All these stresses intertwine, wrapping tightly about Ted as he struggles to see the way forward.  He becomes irrational in his desire to learn the secret from his father-in-law, anxious to keep the paycheck and the insurance that his family, and his wife, need so badly.  It’s ugly, and a bit scary, how urgently he pursues this secret, emotion burning in him like he’s never experienced. 

It all races toward a climax that cannot succeed.  Everything hinges on this secret of Einstein’s – a fragile thread that could easily snap under the weight of life and the obstacles being thrown at Ted and his family.  It’s breath taking.   What will happen?  How will their lives be altered?  Will this family succumb to the struggles of life, or will they be able to persevere – a possibility that appears far too distant and unlikely, as the pages flash forward toward the end.

How can Seagle and Kristiansen possibly manage to pull this ending off?   It seems insurmountable, as one fast approaches the climax.  And then…

…these two artists pull it off perfectly, with an ending that makes sense, does not feel like a cheat, and is satisfying on every level.

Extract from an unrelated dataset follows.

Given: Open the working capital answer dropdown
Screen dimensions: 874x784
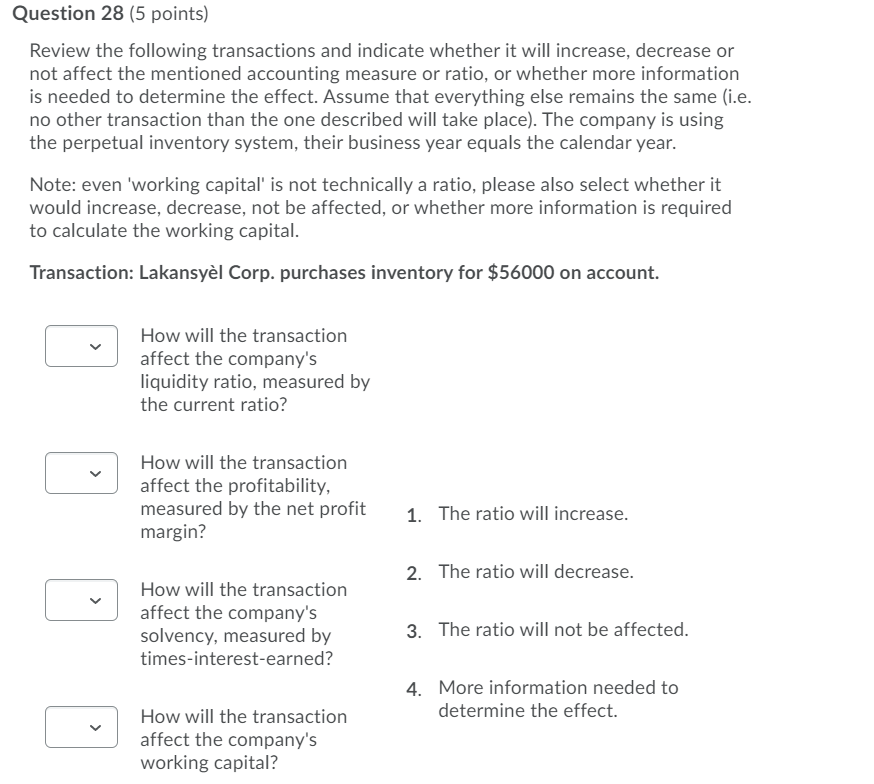Looking at the screenshot, I should 80,726.
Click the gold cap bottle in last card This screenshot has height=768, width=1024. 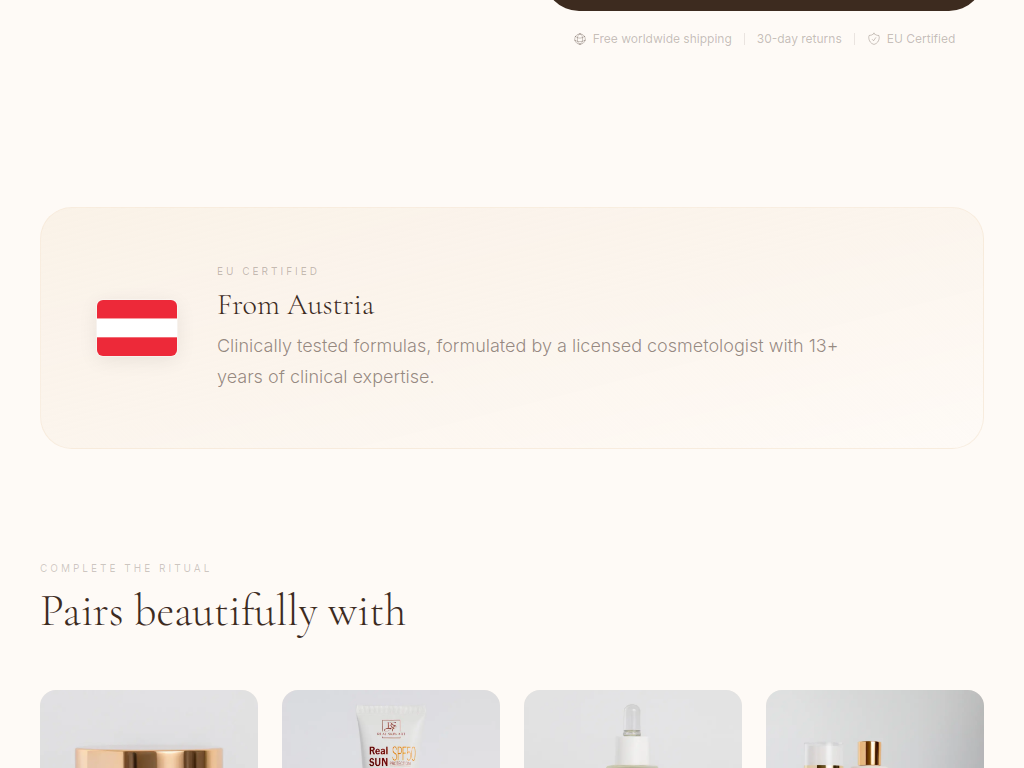pyautogui.click(x=869, y=754)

I should also note that, from an artistic point of view, Kristiansen has once more created a beautiful book that should be seriously considered for an Eisner next year.  His palette is subdued, befitting the themes of the book, and his storytelling is clear and expressive and inventive when needed, with overlapping images and splashes of color that add so much to the overall feel of the book.  He’s a master artist, and I love how singular and distinctive his art feels on the comic page.  And when he gets to work with material that’s as good as this (and, if you haven’t yet, check out other books from him, especially those done in collaboration with Seagle), it’s something truly special.

I’ve been unable to stop thinking about this book since I turned the final page a few days back.  I write, and when something is as good as this I want to know how it works.  I want to pull it apart and see what the creator(s) did to craft something that is so damn good.  And I think, in my final analysis, the brilliance of this book comes from the fact that the creators convince their audience, through the first 100+ pages, that GENIUS is about one thing – with ancillary scenes seemingly included to add verisimilitude and emotional weight – but once one reaches the end, it becomes evident that, all along, this book was about something else entirely.  And all of those small, “insignificant” scenes peppered throughout the book – all the “little things,” which is a recurring piece of dialogue – retroactively become the foundation upon which Seagle and Kristiansen built this narrative.  It’s amazing.

Seek this book out.  Buy it.  Read it.  Savor it.  And then read it again.  It’s that damn good.


-chris


2 comments:

teddy kristiansen said...

Just read this now and am honoured by the kind words of our book. Thank you kindly, and hope you will enjoy our next, planned for next year. Kindly
Teddy K

Chris Beckett said...

Thank you, sir. I am happy you found my sliver of the internet and am anxious to see what you two do next.